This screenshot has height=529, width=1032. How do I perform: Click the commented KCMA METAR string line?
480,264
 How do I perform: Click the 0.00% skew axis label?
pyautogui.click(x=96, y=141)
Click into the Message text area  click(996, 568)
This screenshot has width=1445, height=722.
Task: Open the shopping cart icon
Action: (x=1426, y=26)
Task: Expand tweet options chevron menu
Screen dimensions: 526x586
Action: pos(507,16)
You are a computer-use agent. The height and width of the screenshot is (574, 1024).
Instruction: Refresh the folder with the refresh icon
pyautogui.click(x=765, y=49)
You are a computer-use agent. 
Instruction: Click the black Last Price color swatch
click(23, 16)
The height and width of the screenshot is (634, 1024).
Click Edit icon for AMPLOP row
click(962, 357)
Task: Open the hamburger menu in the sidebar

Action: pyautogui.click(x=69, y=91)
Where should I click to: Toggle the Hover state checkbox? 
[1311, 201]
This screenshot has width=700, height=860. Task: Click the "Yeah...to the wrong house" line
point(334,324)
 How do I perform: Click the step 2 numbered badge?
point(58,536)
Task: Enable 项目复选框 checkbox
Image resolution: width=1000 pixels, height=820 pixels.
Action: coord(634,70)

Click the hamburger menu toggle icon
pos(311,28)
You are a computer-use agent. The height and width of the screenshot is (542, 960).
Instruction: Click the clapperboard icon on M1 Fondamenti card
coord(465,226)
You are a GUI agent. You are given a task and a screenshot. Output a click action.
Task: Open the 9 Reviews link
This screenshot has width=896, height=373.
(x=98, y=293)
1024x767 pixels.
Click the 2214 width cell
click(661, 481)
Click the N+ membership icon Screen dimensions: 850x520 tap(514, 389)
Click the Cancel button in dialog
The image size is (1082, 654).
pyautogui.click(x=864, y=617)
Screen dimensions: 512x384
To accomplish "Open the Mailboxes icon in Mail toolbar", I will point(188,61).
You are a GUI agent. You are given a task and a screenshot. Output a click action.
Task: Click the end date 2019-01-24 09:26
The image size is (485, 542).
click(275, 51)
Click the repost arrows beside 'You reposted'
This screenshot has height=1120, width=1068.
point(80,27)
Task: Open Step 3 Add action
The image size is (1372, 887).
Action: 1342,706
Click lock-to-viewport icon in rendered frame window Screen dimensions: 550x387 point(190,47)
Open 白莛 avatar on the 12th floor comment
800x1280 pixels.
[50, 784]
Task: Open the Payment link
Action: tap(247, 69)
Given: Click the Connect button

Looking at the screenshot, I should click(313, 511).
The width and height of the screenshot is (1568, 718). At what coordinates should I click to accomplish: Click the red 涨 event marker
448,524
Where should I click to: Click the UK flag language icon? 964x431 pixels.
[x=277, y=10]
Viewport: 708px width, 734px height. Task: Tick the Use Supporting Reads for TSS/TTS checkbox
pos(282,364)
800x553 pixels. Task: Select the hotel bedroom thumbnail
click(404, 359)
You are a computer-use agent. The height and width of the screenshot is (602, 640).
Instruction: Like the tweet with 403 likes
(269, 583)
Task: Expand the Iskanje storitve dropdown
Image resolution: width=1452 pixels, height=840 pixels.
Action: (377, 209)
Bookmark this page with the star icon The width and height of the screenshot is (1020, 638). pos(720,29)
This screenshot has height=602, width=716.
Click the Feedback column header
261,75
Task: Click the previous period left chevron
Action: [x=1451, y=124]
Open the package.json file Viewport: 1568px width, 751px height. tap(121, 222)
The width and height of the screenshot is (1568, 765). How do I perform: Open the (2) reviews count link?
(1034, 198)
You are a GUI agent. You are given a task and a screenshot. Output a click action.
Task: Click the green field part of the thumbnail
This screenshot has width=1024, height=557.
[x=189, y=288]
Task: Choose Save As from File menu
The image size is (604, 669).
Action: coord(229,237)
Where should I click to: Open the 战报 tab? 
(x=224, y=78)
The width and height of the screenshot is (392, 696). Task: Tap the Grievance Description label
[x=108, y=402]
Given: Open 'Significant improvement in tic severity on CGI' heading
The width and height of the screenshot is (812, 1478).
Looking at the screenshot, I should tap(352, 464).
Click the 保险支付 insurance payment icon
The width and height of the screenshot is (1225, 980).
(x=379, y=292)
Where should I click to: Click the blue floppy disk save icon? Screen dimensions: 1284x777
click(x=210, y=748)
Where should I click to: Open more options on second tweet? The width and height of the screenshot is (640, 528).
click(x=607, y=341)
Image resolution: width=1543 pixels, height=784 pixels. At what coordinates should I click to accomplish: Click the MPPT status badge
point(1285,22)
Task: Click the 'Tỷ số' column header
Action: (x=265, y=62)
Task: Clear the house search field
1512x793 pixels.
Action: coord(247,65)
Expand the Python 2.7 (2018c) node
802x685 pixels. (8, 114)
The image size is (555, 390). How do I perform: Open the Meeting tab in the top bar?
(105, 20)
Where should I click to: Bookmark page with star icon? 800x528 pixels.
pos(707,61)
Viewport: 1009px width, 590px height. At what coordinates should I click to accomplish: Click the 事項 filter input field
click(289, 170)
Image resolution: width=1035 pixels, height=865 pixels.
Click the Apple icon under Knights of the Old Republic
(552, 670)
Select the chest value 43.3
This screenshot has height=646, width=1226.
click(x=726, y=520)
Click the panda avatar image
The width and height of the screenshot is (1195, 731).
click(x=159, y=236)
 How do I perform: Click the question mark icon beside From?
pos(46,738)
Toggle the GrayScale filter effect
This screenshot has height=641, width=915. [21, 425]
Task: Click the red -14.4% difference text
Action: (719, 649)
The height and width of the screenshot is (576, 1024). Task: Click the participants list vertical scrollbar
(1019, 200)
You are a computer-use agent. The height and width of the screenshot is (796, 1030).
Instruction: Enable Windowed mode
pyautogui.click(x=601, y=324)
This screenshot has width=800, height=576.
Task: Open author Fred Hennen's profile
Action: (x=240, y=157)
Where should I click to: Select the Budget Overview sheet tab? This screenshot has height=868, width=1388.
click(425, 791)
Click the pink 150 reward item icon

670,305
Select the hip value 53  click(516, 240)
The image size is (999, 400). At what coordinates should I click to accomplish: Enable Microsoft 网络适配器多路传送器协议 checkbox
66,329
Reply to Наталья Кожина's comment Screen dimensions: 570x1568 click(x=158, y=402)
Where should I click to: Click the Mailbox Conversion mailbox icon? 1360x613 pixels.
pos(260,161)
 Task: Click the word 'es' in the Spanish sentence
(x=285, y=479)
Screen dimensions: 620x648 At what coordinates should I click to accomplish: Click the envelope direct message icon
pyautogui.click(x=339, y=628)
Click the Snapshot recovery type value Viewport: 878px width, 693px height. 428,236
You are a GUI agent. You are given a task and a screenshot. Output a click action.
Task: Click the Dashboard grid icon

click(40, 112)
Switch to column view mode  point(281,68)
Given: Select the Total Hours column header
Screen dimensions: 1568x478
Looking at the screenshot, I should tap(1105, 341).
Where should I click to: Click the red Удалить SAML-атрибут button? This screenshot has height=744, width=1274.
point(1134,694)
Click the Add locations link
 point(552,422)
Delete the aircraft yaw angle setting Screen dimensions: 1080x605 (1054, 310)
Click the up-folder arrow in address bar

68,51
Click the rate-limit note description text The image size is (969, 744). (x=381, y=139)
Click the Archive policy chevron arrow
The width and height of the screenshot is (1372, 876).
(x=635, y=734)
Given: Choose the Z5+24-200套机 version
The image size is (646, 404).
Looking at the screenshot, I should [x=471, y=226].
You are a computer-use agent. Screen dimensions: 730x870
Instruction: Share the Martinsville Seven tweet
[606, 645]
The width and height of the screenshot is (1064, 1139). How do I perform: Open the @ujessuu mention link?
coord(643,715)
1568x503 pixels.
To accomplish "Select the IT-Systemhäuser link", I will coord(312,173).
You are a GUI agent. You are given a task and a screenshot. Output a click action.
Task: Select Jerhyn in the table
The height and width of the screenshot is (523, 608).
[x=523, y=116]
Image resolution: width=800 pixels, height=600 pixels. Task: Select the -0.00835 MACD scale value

Aim of the task => Using the entries shown above, reproduce verbatim the lines from the line bearing "Where should I click to: Select" to the line bearing "Reply to Наталья", inclusive.

Answer space =>
Where should I click to: Select the Budget Overview sheet tab? This screenshot has height=868, width=1388.
click(425, 791)
Click the pink 150 reward item icon

670,305
Select the hip value 53  click(516, 240)
The image size is (999, 400). At what coordinates should I click to accomplish: Enable Microsoft 网络适配器多路传送器协议 checkbox
66,329
Reply to Наталья Кожина's comment Screen dimensions: 570x1568 click(x=158, y=402)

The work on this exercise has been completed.